# Records for processing:
..........

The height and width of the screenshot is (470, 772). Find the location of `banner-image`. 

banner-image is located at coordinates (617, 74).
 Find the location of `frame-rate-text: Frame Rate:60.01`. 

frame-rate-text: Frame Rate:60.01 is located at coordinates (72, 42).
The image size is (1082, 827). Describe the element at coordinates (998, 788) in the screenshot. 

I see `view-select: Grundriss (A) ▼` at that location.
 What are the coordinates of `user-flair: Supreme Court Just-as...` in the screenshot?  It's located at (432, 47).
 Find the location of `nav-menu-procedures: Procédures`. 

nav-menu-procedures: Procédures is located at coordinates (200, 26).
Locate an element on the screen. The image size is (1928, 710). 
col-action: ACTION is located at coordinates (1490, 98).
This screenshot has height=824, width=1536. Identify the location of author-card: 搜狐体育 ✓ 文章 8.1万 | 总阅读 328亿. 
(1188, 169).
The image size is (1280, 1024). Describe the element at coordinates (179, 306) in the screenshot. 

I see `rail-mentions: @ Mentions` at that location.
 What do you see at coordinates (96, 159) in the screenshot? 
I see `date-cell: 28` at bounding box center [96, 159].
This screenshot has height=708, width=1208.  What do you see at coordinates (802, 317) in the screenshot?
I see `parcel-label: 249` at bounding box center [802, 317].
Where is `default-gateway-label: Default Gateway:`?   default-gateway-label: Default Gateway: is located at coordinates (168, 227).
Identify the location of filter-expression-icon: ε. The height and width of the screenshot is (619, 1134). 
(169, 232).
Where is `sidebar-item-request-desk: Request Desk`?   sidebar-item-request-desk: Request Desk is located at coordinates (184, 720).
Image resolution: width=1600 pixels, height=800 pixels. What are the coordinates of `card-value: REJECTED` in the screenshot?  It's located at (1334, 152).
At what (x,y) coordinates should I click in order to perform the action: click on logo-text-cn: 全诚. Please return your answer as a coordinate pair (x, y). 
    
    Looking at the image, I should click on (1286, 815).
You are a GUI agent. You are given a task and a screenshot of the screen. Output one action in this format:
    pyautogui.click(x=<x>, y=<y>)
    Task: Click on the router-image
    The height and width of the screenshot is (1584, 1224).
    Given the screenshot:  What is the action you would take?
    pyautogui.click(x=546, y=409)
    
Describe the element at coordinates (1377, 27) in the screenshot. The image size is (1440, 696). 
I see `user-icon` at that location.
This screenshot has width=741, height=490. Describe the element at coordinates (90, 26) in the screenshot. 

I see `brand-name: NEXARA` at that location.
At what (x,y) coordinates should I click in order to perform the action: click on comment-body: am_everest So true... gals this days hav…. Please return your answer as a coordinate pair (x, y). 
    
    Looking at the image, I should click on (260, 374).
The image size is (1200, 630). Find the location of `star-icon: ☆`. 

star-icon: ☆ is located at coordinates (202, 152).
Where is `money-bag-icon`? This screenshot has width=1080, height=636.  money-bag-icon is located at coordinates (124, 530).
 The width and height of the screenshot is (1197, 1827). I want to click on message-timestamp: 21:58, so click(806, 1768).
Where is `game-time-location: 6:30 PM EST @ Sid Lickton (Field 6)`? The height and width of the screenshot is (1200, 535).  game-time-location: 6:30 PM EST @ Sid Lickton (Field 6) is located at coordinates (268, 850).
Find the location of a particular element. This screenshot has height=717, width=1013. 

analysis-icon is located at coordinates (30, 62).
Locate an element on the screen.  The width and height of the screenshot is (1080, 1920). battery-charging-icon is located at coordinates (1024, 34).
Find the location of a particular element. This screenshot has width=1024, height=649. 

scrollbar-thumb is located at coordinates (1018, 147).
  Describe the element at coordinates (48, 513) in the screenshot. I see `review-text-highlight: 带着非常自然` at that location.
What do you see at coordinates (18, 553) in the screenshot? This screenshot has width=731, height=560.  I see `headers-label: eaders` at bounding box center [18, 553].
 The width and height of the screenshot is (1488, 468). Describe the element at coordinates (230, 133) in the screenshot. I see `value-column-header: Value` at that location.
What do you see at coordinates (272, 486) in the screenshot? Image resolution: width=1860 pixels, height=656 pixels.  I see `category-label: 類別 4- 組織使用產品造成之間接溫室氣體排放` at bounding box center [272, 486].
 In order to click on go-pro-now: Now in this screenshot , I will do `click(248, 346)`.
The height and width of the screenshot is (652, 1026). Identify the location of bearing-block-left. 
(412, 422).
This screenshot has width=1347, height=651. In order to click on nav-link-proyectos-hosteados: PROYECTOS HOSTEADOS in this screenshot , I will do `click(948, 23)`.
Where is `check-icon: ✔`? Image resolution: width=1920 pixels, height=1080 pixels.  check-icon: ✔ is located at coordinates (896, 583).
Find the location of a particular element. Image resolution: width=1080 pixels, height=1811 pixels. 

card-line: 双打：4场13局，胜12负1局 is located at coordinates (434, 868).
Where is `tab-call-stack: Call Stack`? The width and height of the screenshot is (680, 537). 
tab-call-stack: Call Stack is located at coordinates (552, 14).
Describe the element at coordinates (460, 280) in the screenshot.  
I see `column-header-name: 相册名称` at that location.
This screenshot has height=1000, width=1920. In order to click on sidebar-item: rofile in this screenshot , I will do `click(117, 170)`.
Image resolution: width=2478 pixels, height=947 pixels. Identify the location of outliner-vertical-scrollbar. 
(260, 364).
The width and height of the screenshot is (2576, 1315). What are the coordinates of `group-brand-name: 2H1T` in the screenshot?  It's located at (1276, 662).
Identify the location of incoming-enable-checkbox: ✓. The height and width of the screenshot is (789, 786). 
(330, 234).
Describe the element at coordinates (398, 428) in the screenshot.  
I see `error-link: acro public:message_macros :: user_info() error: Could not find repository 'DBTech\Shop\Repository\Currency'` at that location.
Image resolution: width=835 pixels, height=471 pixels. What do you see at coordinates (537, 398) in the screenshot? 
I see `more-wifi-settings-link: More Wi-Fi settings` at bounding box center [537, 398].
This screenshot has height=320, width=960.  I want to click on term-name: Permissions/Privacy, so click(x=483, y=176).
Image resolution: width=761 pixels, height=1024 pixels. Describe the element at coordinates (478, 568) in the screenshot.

..........

# Assigned task:
Select every line of the data above that contains the string "text".

# Problem solution:
 Find the location of `frame-rate-text: Frame Rate:60.01`. 
frame-rate-text: Frame Rate:60.01 is located at coordinates (72, 42).
At what (x,y) coordinates should I click in order to perform the action: click on logo-text-cn: 全诚. Please return your answer as a coordinate pair (x, y). 
  Describe the element at coordinates (48, 513) in the screenshot. I see `review-text-highlight: 带着非常自然` at that location.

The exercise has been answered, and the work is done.